The maximum context length (or token limit) for various LLMs depends on the specific model you are using. Here’s a general breakdown for common LLMs and their context lengths:
1. OpenAI GPT Models:
GPT-3.5 (davinci): 4,096 tokens
GPT-4 (8k variant): 8,192 tokens
GPT-4 (32k variant): 32,768 tokens
2. Anthropic Claude:
Claude 1/2: 100k tokens (depends on version, with newer versions supporting larger contexts)
3. LLaMA (Meta):
LLaMA-2 (7B, 13B): 4,096 tokens
LLaMA-2 (70B): 8,192 tokens (some variants may support more)
4. Cohere:
Cohere Command: 4096 tokens
5. Mistral:
Mistral Models: Typically support 8,192 tokens or more depending on the implementation and fine-tuning.
Understanding Token Limits:
Tokens are units of text. A token might be as short as one character or as long as one word. For example, "chatGPT is great!" would be split into 6 tokens (["chat", "G", "PT", " is", " great", "!"]).

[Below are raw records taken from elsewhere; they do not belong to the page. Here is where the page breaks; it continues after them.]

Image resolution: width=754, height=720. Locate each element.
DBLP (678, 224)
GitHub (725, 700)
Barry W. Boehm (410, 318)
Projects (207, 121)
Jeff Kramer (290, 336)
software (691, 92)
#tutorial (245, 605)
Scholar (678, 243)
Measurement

When providing context (like cli_retriever) or a prompt (runcli_prompt), the entire length (context + user question) must stay within the token limit. If the combined size exceeds the token limit, the model will truncate the input.
Determining Token Length in LangChain:
To ensure that your context (cli_retriever) and any additional inputs (e.g., runcli_prompt) fit within the LLM's context window, you can estimate token length or use LangChain utilities to split your input text if necessary (e.g., RecursiveCharacterTextSplitter).
So, for your runcli_chain, the maximum size of {"context": cli_retriever, "question": RunnablePassthrough()} depends on the specific LLM you are querying. You would typically set the chain’s limits based on the LLM’s token capacity mentioned above.